Item 2. Management’s Discussion and Analysis of Financial Condition and Results of Operations
The following discussion and analysis should be read in conjunction with the financial statements and notes thereto.
Forward Looking Statements
This Form 10-Q contains forward-looking statements within the meaning of Section 27A of the Securities Act of 1933, as amended and Section 21E of the Securities Exchange Act of 1934, as amended, that are intended to be covered by the safe harbors created thereby. Investors are cautioned that all forward-looking statements involve risks and uncertainty, including without limitation, the adequacy of the Company's cash from operations, existing balances and available credit line. Although the Company believes that the assumptions underlying the forward-looking statements contained herein are reasonable, any of the assumptions could be inaccurate, and therefore, there can be no assurance that the forward-looking statements included in this Form 10-Q will prove to be accurate. Factors that could cause actual results to differ from the results discussed in the forward-looking statements include, but are not limited to, results of operations and the outcome of the Company’s litigation discussed in Note 4 - Litigation. In light of significant uncertainties inherent in the forward-looking statements included herein, the inclusion of such information should not be regarded as a representation by the Company or any other person that the objectives and plans of the Company will be achieved.
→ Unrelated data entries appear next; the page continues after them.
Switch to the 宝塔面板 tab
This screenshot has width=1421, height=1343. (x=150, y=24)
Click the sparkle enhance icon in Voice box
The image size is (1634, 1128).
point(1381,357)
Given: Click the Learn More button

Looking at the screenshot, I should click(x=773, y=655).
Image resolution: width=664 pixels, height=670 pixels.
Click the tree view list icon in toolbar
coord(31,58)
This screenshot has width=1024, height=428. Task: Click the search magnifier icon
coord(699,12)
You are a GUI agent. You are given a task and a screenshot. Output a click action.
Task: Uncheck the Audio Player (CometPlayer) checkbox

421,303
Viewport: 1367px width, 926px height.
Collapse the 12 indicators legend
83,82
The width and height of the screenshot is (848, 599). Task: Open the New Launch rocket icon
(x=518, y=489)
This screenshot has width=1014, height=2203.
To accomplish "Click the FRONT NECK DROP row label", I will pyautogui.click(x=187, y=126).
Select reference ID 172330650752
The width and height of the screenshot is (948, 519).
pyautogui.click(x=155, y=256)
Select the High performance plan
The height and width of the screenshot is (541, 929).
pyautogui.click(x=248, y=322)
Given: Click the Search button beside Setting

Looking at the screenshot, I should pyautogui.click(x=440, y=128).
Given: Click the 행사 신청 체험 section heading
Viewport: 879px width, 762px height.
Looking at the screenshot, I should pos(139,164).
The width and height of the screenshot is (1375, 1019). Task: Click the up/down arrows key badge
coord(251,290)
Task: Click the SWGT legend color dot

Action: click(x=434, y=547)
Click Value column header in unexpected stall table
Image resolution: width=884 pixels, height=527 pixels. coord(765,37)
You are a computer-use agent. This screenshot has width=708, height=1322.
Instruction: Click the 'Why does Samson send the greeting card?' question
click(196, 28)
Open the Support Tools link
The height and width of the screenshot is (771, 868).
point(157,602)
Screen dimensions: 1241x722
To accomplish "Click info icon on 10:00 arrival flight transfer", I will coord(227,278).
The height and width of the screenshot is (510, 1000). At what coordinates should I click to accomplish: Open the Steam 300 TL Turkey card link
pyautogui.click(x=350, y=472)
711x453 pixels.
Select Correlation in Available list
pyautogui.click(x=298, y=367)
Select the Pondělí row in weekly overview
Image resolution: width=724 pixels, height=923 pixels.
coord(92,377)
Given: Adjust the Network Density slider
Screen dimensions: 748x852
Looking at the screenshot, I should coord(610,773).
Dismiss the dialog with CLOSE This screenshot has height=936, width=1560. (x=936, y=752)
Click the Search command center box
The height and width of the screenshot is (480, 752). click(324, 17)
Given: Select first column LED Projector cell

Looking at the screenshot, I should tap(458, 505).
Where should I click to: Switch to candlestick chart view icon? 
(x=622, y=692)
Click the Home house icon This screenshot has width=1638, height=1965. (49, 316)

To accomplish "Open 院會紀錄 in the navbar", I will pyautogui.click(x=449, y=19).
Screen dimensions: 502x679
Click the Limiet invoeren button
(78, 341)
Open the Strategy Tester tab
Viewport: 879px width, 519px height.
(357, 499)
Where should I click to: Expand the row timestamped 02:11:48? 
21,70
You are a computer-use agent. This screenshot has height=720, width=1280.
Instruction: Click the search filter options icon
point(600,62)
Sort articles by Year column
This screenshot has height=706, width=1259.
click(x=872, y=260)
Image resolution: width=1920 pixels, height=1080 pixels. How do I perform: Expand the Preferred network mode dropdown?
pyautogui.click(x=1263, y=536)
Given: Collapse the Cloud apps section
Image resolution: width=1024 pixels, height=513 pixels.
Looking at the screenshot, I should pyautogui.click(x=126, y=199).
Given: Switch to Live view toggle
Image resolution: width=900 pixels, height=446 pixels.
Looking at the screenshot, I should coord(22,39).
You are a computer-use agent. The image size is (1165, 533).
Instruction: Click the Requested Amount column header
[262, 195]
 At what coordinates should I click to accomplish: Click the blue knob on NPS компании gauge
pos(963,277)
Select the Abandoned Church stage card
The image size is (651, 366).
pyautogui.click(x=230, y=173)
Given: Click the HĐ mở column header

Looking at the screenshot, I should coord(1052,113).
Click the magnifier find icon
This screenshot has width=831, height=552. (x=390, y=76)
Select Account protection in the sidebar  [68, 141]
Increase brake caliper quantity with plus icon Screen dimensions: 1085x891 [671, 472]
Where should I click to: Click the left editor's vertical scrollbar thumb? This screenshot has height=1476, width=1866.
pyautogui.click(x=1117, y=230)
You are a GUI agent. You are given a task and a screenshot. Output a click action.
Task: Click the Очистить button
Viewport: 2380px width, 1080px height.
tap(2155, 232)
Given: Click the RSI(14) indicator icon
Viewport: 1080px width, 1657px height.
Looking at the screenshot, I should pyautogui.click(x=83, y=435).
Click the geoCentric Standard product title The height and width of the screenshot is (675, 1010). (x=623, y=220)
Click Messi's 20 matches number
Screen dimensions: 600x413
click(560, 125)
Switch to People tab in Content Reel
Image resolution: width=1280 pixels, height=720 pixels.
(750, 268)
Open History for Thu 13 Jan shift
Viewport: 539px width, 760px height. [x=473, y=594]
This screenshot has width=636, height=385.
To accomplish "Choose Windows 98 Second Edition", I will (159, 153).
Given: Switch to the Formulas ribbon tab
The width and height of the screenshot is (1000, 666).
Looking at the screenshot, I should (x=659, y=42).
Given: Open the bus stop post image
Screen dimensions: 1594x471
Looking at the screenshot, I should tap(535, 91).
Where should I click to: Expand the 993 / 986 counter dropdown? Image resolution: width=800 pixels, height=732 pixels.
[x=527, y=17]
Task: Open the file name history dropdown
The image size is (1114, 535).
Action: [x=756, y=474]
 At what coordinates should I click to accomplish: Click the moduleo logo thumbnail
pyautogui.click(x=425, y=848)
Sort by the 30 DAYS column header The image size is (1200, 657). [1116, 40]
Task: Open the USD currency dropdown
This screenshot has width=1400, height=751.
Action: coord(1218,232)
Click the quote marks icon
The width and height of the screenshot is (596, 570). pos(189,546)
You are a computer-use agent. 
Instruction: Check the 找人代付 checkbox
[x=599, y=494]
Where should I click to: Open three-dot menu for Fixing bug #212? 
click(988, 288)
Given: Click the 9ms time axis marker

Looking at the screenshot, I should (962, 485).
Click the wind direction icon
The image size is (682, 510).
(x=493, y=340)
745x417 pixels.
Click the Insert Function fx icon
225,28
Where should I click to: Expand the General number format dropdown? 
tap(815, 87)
Results of Operations for Quarter Ended September 30, 2008
Revenues for the quarter ended September 30, 2008 were $5,354,538, an increase of $313,675 or 6.2% compared to revenues of $5,040,863 in the corresponding quarter last year. This increase is primarily due to the net impact of revenues from new contracts offset by revenues from lost contracts. Revenues from ongoing accounts were consistent with prior years. Revenues for the quarter from Collegeville Inn operations decreased over the same quarter last year, primarily due to a decrease in catering events and a slight decrease in cook chill operations.
Cost of operations provided for the current quarter was $4,314,184, compared to $4,046,843 for similar expenses in the same period last year, an increase of $267,341 or 6.6%. This increase is the result of increased revenues mentioned above and the expenses associated with those revenues.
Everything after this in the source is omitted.